Task goal | Line by line, return the listing exactly, without any of the images.

Dataset content |
--
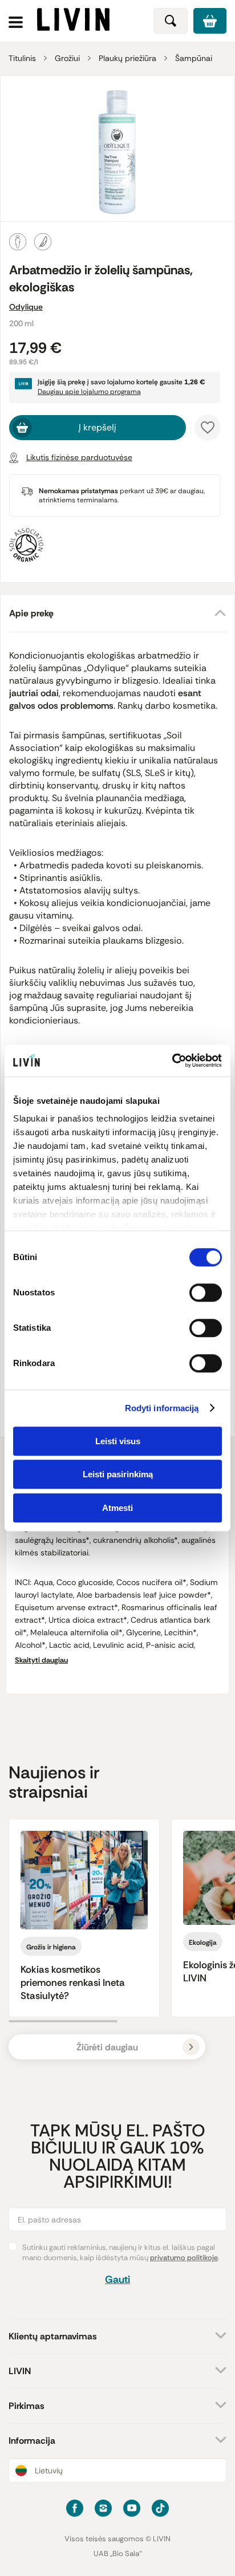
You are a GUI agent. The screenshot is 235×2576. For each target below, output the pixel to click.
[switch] (205, 1292)
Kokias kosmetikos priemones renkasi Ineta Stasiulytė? (73, 1982)
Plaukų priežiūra (127, 58)
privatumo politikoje (184, 2257)
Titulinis (22, 58)
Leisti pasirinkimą (118, 1474)
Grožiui (67, 58)
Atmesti (117, 1508)
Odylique (26, 307)
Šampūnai (193, 58)
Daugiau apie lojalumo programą (89, 391)
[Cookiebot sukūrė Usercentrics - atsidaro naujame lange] (172, 1060)
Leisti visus (117, 1441)
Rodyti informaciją (162, 1408)
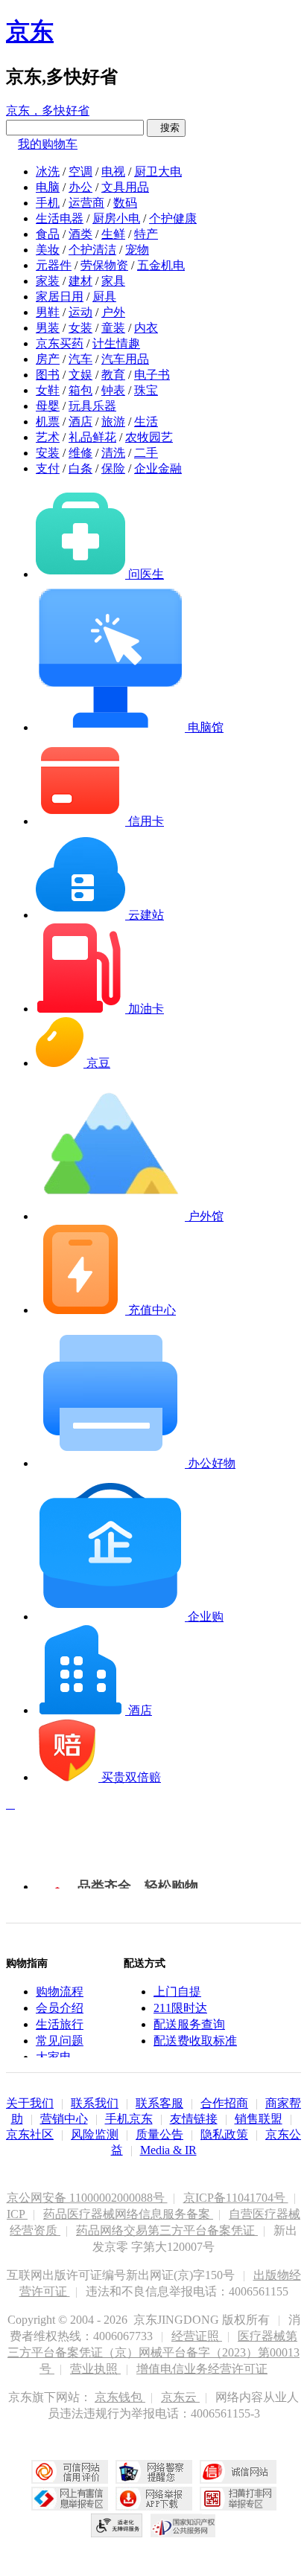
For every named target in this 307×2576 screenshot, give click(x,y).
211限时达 (180, 2008)
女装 (80, 327)
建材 (80, 281)
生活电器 (59, 218)
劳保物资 (104, 265)
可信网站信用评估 (69, 2472)
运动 (80, 312)
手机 (48, 202)
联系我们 (94, 2103)
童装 (113, 327)
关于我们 (30, 2103)
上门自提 (177, 1991)
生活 (146, 421)
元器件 (54, 265)
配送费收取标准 (195, 2040)
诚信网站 (238, 2472)
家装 (48, 281)
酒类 (80, 234)
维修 (80, 452)
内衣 (146, 327)
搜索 (166, 127)
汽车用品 (125, 359)
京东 (30, 31)
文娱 (80, 374)
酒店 (80, 421)
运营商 (86, 202)
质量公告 (159, 2134)
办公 (80, 187)
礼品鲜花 (92, 437)
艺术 (48, 437)
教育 (113, 374)
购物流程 (59, 1991)
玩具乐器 (92, 406)
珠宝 (146, 390)
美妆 (48, 249)
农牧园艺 (149, 437)
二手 (146, 452)
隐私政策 (224, 2134)
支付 (48, 468)
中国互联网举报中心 (69, 2499)
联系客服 (159, 2103)
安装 (48, 452)
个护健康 (173, 218)
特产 (146, 234)
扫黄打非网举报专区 (238, 2499)
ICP (17, 2214)
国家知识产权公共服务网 (183, 2525)
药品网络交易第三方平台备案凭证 (167, 2230)
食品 (48, 234)
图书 (48, 374)
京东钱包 (120, 2397)
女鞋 (48, 390)
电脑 (48, 187)
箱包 (80, 390)
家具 (113, 281)
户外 (113, 312)
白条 (80, 468)
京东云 (180, 2397)
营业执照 (95, 2368)
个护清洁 (92, 249)
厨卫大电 (158, 171)
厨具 (104, 296)
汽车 (80, 359)
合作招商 (224, 2103)
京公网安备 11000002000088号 (87, 2197)
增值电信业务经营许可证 (202, 2368)
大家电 (54, 2057)
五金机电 (161, 265)
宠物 (137, 249)
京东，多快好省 (47, 110)
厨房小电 (116, 218)
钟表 (113, 390)
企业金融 (158, 468)
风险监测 (94, 2134)
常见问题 (59, 2040)
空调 (80, 171)
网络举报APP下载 (153, 2499)
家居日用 (59, 296)
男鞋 (48, 312)
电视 (113, 171)
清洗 (113, 452)
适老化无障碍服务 (117, 2525)
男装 (48, 327)
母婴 (48, 406)
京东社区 (30, 2134)
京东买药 (59, 343)
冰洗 (48, 171)
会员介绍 (59, 2008)
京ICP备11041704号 (235, 2197)
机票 (48, 421)
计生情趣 (116, 343)
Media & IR (168, 2150)
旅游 (113, 421)
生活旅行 (59, 2024)
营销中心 (64, 2118)
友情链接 (194, 2118)
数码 (125, 202)
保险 (113, 468)
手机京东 (129, 2118)
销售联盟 (258, 2118)
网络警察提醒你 (153, 2472)
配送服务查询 (189, 2024)
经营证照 (196, 2336)
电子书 (152, 374)
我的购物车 (47, 144)
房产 (48, 359)
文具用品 (125, 187)
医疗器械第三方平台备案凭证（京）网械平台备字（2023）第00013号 (153, 2352)
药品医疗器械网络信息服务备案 (128, 2214)
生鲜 (113, 234)
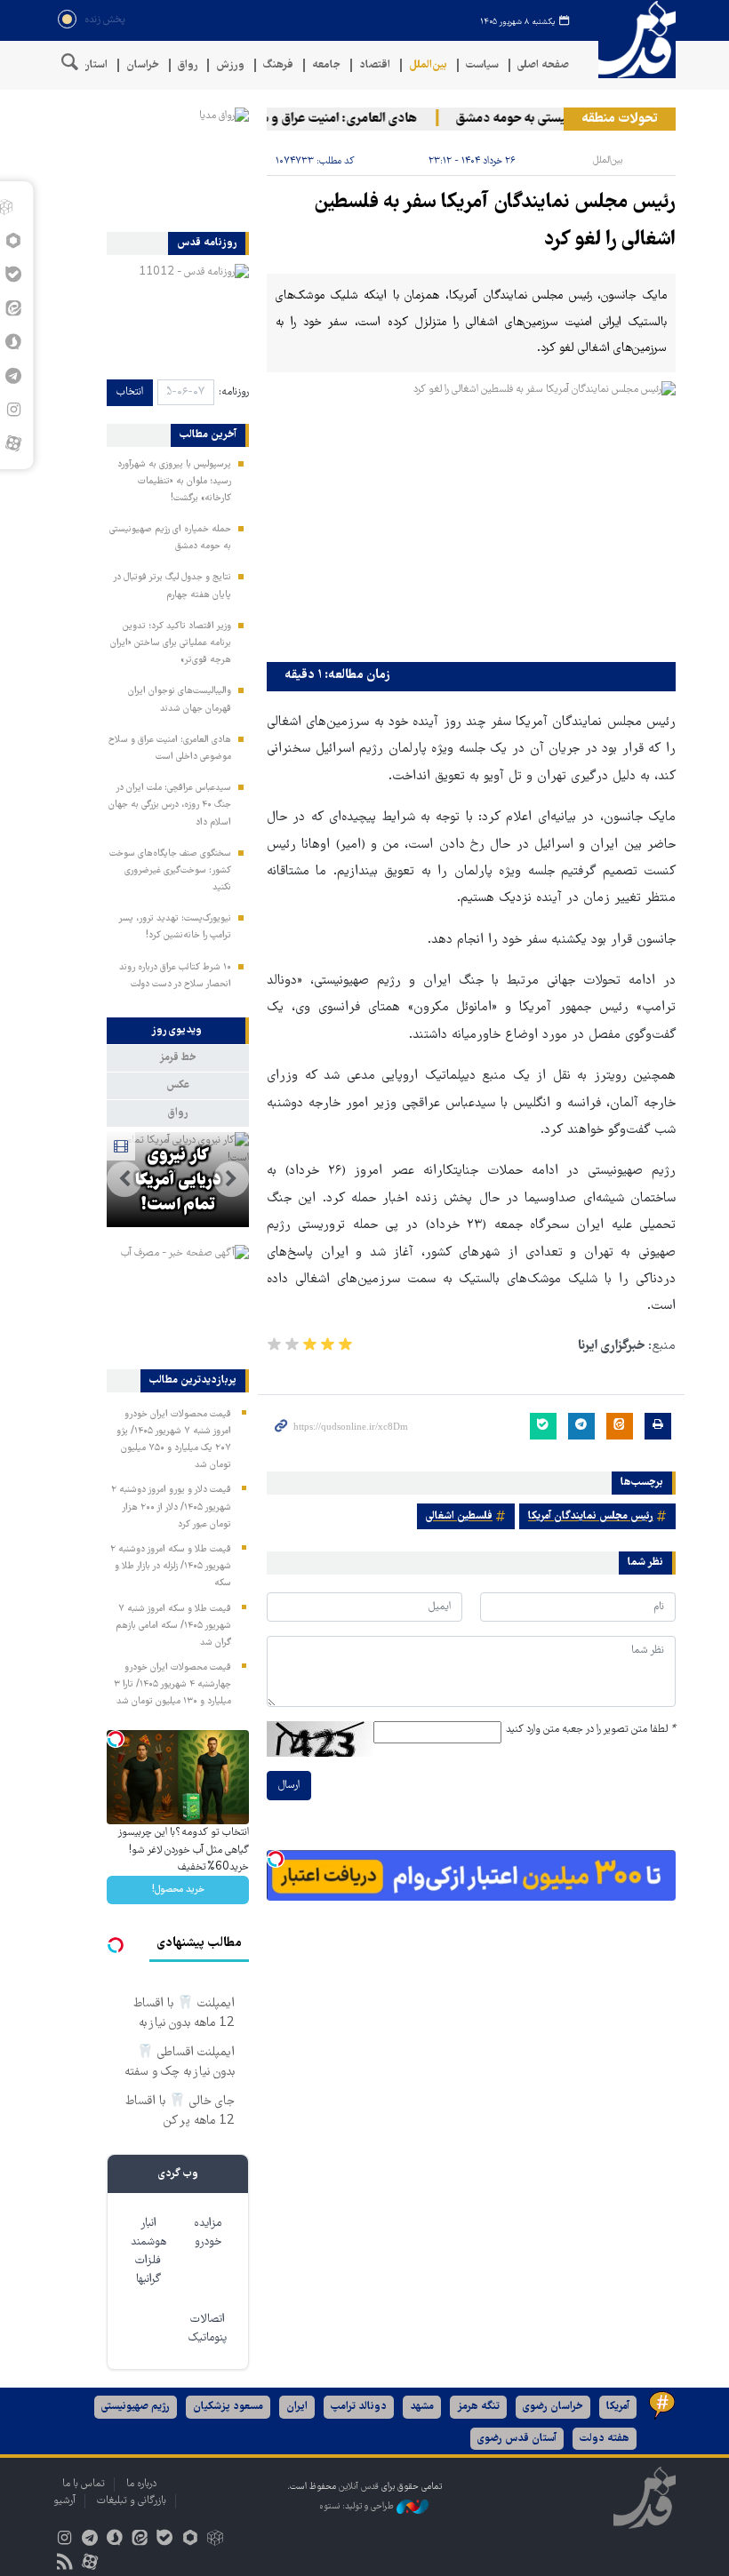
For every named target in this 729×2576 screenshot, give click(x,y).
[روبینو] (190, 2540)
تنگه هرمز (478, 2406)
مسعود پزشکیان (228, 2406)
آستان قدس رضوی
--
Task response |
You are a GUI agent. The screenshot is 235×2576. For each target below, output the pixel to click.
[switch] (205, 1292)
Kokias kosmetikos priemones renkasi Ineta Stasiulytė? (73, 1982)
Plaukų priežiūra (127, 58)
privatumo politikoje (184, 2257)
Titulinis (22, 58)
Leisti pasirinkimą (118, 1474)
Grožiui (67, 58)
Atmesti (117, 1508)
Odylique (26, 307)
Šampūnai (193, 58)
Daugiau apie lojalumo programą (89, 391)
[Cookiebot sukūrė Usercentrics - atsidaro naujame lange] (172, 1060)
Leisti visus (117, 1441)
Rodyti informaciją (162, 1408)
For every named target in this 307×2576 screenshot, give click(x,y).
211限时达 (180, 2008)
女装 (80, 327)
建材 (80, 281)
生活电器 (59, 218)
劳保物资 (104, 265)
可信网站信用评估 (69, 2472)
运动 (80, 312)
手机 (48, 202)
联系我们 (94, 2103)
童装 (113, 327)
关于我们 (30, 2103)
上门自提 (177, 1991)
生活 (146, 421)
元器件 (54, 265)
配送费收取标准 (195, 2040)
诚信网站 (238, 2472)
家装 (48, 281)
酒类 (80, 234)
维修 (80, 452)
内衣 (146, 327)
搜索 (166, 127)
汽车用品 (125, 359)
京东 (30, 31)
文娱 (80, 374)
酒店 (80, 421)
运营商 (86, 202)
质量公告 (159, 2134)
办公 (80, 187)
礼品鲜花 (92, 437)
艺术 (48, 437)
教育 (113, 374)
购物流程 (59, 1991)
玩具乐器 (92, 406)
珠宝 (146, 390)
美妆 (48, 249)
农牧园艺 (149, 437)
二手 (146, 452)
隐私政策 (224, 2134)
支付 (48, 468)
中国互联网举报中心 (69, 2499)
联系客服 (159, 2103)
安装 (48, 452)
个护健康 (173, 218)
特产 (146, 234)
扫黄打非网举报专区 (238, 2499)
ICP (17, 2214)
国家知识产权公共服务网 (183, 2525)
药品网络交易第三方平台备案凭证 (167, 2230)
食品 (48, 234)
图书 (48, 374)
京东钱包 (120, 2397)
女鞋 (48, 390)
电脑 (48, 187)
箱包 (80, 390)
家具 (113, 281)
户外 (113, 312)
白条 (80, 468)
京东云 (180, 2397)
营业执照 (95, 2368)
个护清洁 (92, 249)
厨卫大电 (158, 171)
厨具 (104, 296)
汽车 (80, 359)
合作招商 (224, 2103)
京公网安备 11000002000088号 (87, 2197)
增值电信业务经营许可证 (202, 2368)
大家电 (54, 2057)
五金机电 (161, 265)
宠物 (137, 249)
京东，多快好省 (47, 110)
厨房小电 (116, 218)
钟表 (113, 390)
企业金融 (158, 468)
风险监测 (94, 2134)
常见问题 (59, 2040)
空调 (80, 171)
网络举报APP下载 (153, 2499)
家居日用 (59, 296)
男鞋 (48, 312)
电视 (113, 171)
清洗 (113, 452)
适老化无障碍服务 (117, 2525)
男装 (48, 327)
母婴 (48, 406)
京东社区 (30, 2134)
京东买药 (59, 343)
冰洗 (48, 171)
会员介绍 (59, 2008)
京ICP备11041704号 (235, 2197)
机票 (48, 421)
计生情趣 (116, 343)
Media & IR (168, 2150)
旅游 (113, 421)
生活旅行 (59, 2024)
营销中心 (64, 2118)
友情链接 (194, 2118)
数码 (125, 202)
保险 (113, 468)
手机京东 (129, 2118)
销售联盟 (258, 2118)
网络警察提醒你 (153, 2472)
配送服务查询 (189, 2024)
经营证照 (196, 2336)
电子书 (152, 374)
我的购物车 (47, 144)
房产 (48, 359)
文具用品 (125, 187)
医疗器械第三方平台备案凭证（京）网械平台备字（2023）第00013号 (153, 2352)
药品医疗器械网络信息服务备案 (128, 2214)
生鲜 (113, 234)
For every named target in this 729×2576 screenshot, give click(x,y).
[روبینو] (190, 2540)
تنگه هرمز (478, 2406)
مسعود پزشکیان (228, 2406)
آستان قدس رضوی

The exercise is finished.